Sheryl Trent, Evans’ director of community and economic development, said there is a legal method the park owners can go through so that they have the right to remove the destroyed units, which is what the owner of Bella Vista has done.

Evans officials applied for a Federal Emergency Management Agency grant to remove the private debris, but the city’s application was denied.

“Now we’ve hit a brick wall, because we’ve been denied at every turn,” Achziger said.

He said Evans has appealed the denial.

FEMA very rarely approves of money to be used for debris removal from private property, said FEMA spokesman John Mills.

The private debris removal grant is awarded only in instances where enormous amounts of debris are spread across a great area, causing a widespread threat to public health and safety, Mills said.

Trent said another FEMA program would allow Evans to purchase the mobile home parks to mitigate the hazards, but nothing can be built on that land, and the city must still pay a 25 percent match to purchase the land at pre-flood prices.

Moreover, the city can’t apply for that program for another four to six months, which is too late to address the health hazards, which will worsen as soon as the weather warms, Trent said.

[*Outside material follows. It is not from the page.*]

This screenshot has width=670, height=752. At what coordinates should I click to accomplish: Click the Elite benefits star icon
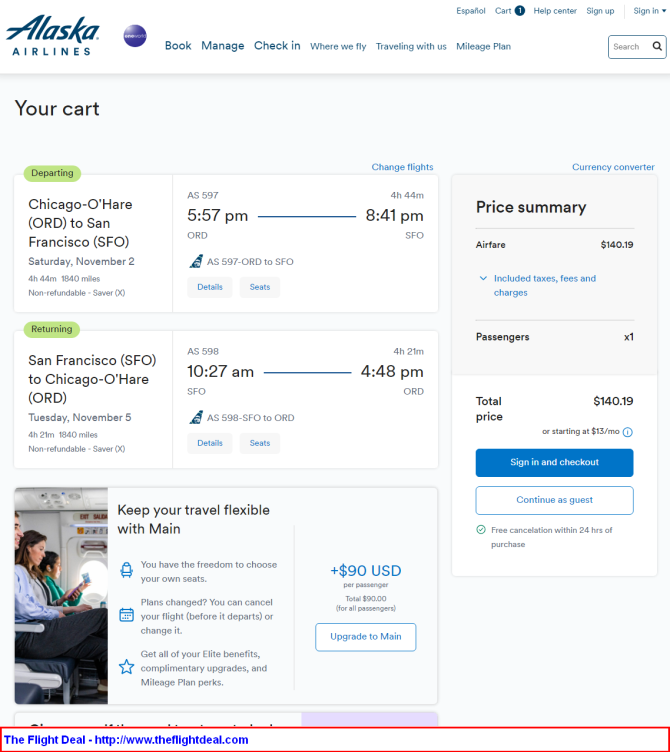pos(127,667)
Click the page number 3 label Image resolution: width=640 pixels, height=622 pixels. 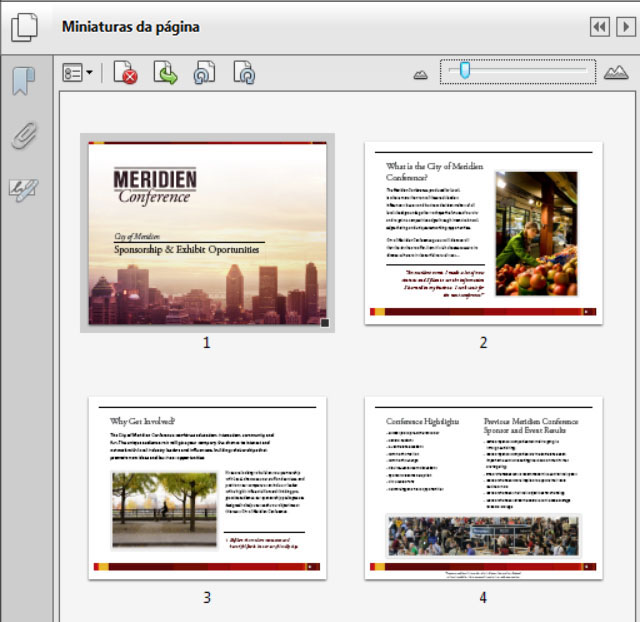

She said that has been the issue with most of the solutions the city is exploring.

Achziger and Weld County commissioners last week sent a letter to Colorado Gov. John Hickenlooper and Reeves Brown, executive director of the Colorado Department of Local Affairs, requesting a meeting to find a solution to the mobile home park issue.

Stephanie Donner, executive director and general counsel for the Governor’s Recovery Office, responded on Monday, saying she and the Department of Local Affairs are “keenly aware” of health and demolition issues at the two mobile home parks and specifically raised those issues at recent meetings in Washington, D.C., with the U.S. Department of Housing and Urban Development.

“We are hopeful our advocacy will provide additional support for Evans’ appeal to FEMA for assistance under the Private Property Debris Removal Grant,” she said.

Donner said the state is also waiting for approval from HUD to implement a plan that would allow Evans to apply for money from a community development grant specifically geared toward disaster recovery.

The plan would allow communities that sustained localized flood damage to get aid in removing debris and structures to avoid slum and blight in those areas, she said in the letter.

State officials will be in Evans for a public meeting on that plan on Thursday.

The Weld health department last week sent letters to the owners of Eastwood Village and Bella Vista notifying them that surrounding neighbors have complained of odor and other issues in the parks, and the department has deemed it a public nuisance.

If the nuisance isn’t removed, the property owners must go before the county’s Board of Health, at which point the legal issues surrounding the units’ ownership could be brought up, said Mark Wallace, executive director of Weld County’s Department of Public Health and Environment.

He said a very last resort would be for the county to contract a company for the debris removal and then try to recover the costs from the property owners.